Les maires en première ligne face au défi climatique
Une partie de la région reste encore marquée par les boues des dernières crues, offrant une illustration tangible des effets du réchauffement climatique. Inondations, érosion côtière, sécheresses, canicules... Le Bordelais ne connaît plus une année sans événements climatiques extrêmes. Face à cette réalité, faut-il simplement s'adapter ou entreprendre une transformation radicale ? François Gemenne, professeur à HEC, spécialiste de la gouvernance climatique et coauteur du sixième rapport du GIEC, apporte son éclairage.
Un avant-goût de ce qui nous attend
Les récentes crues, qui s'ajoutent à une longue liste d'incidents climatiques, nous placent-elles dans l'œil du cyclone du changement climatique ? "Je crains que nous ne soyons qu'aux prémices de ce qui nous attend dans les prochaines années", répond François Gemenne. "Jusqu'à ce que nous atteignions la neutralité climatique, c'est-à-dire le zéro émission net, les impacts vont continuer à s'aggraver."
La région concentre particulièrement ces défis : incendies dévastateurs de l'été 2022, crues répétées, records de température à Bordeaux, risques de submersion marine. "Elle va concentrer l'essentiel des enjeux d'adaptation", souligne l'expert.
La neutralité climatique, objectif crucial
Le point de neutralité climatique, espéré pour 2050, représente un équilibre entre les gaz à effet de serre émis et la capacité d'absorption de la Terre via forêts, océans et sols. Cette période de transition sera complexe à expliquer : "On va baisser nos émissions et certains diront : 'on réduit nos émissions et pourtant les températures continuent d'augmenter, à quoi ça sert ?'"
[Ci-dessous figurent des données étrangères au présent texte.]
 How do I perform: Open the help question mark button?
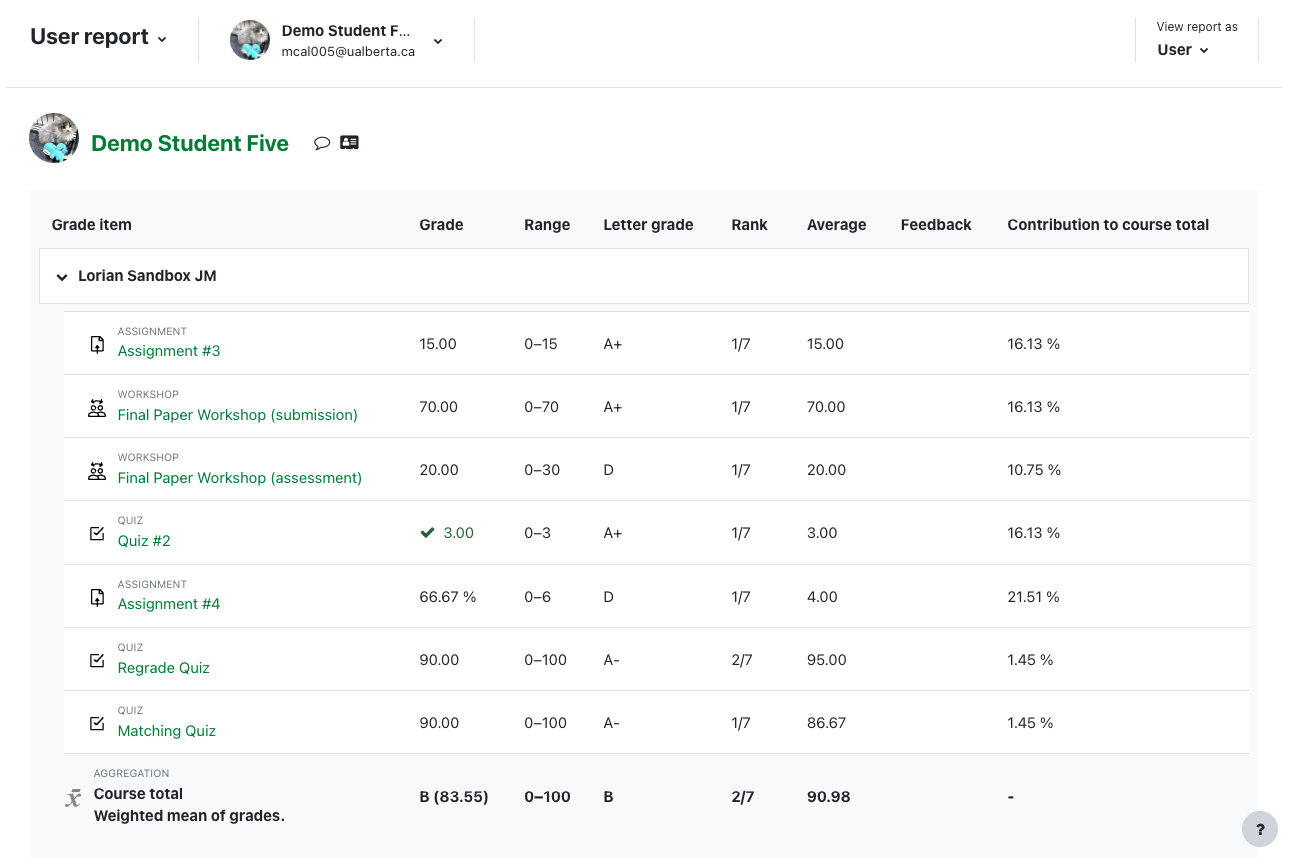point(1259,829)
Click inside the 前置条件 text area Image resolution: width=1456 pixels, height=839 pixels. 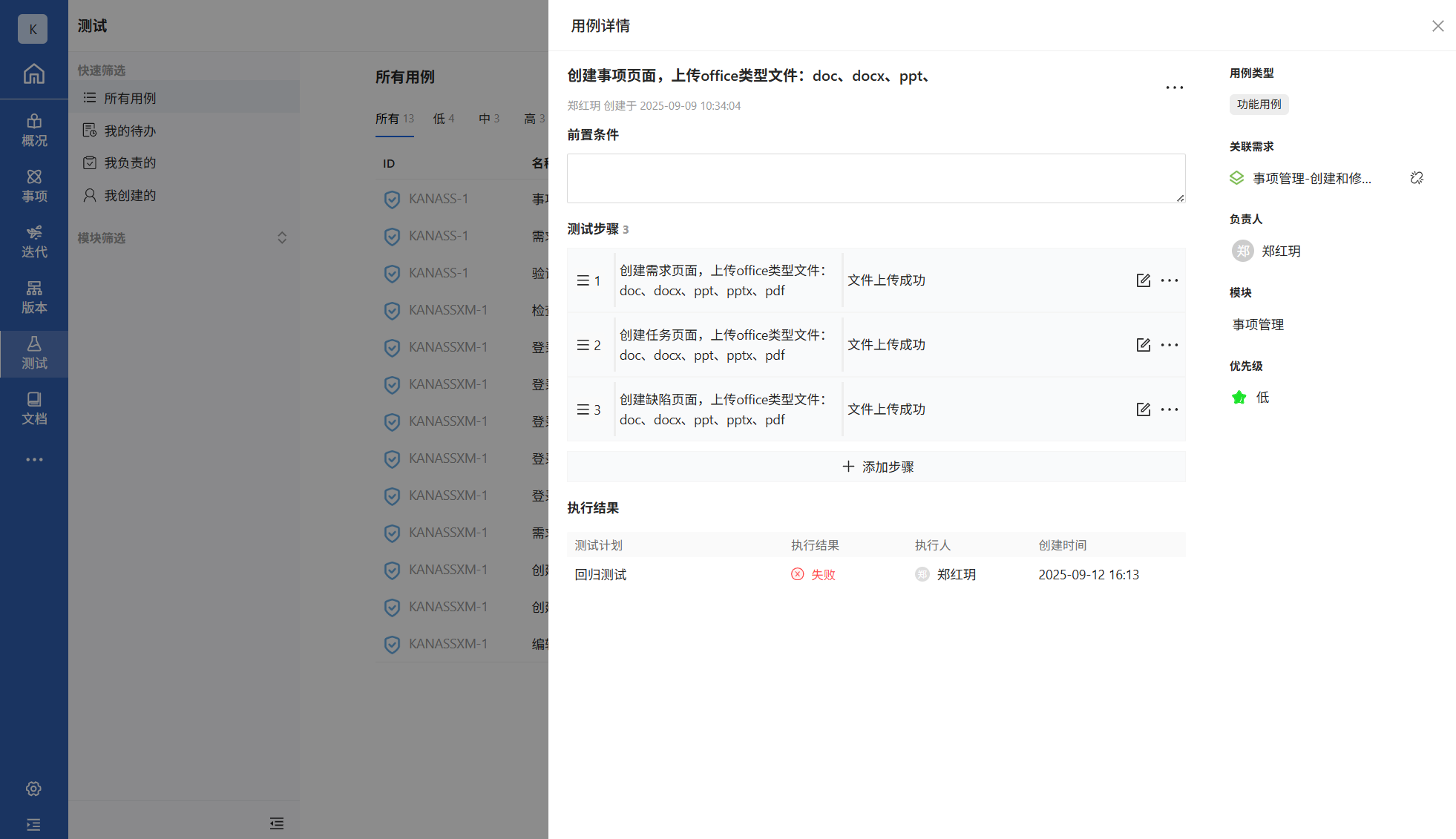pos(876,178)
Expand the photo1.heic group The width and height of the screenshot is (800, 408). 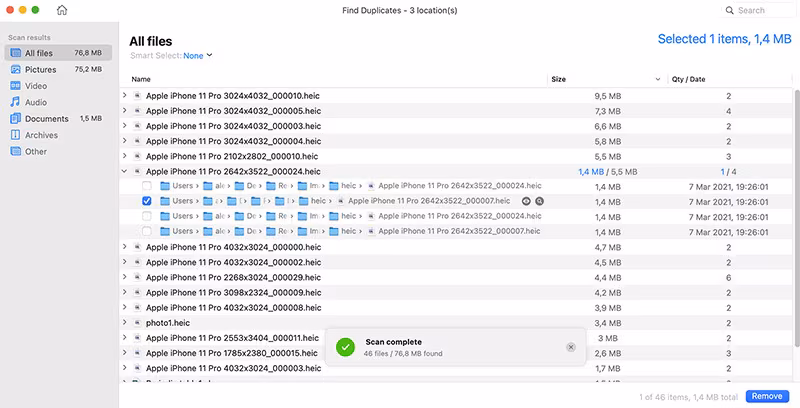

L'objectif principal reste de maintenir le réchauffement sous les 2 degrés. "Si nous n'y parvenons pas, l'habitabilité de plusieurs régions sera directement mise en cause, nous serions face à un phénomène hors de contrôle", avertit François Gemenne.
Adapter ou transformer : un débat essentiel
L'adaptation constitue un chantier si vaste qu'elle implique nécessairement des changements profonds. "C'est une question d'infrastructures, d'habitudes, de santé, d'architecture, d'aménagement du territoire, mais aussi de protection civile et de services d'urgence", détaille le spécialiste. Depuis quelques années, cette thématique gagne enfin le débat public aux niveaux national et local.
Contrairement au problème du trou dans la couche d'ozone des années 80, résolu par quelques ajustements industriels, "le changement climatique met véritablement en cause les macrostructures de l'économie et de la société". Il peut être perçu comme une nécessité vertigineuse de tout remettre en cause, mais aussi comme "une opportunité de repenser les choses, de se projeter vers l'avenir".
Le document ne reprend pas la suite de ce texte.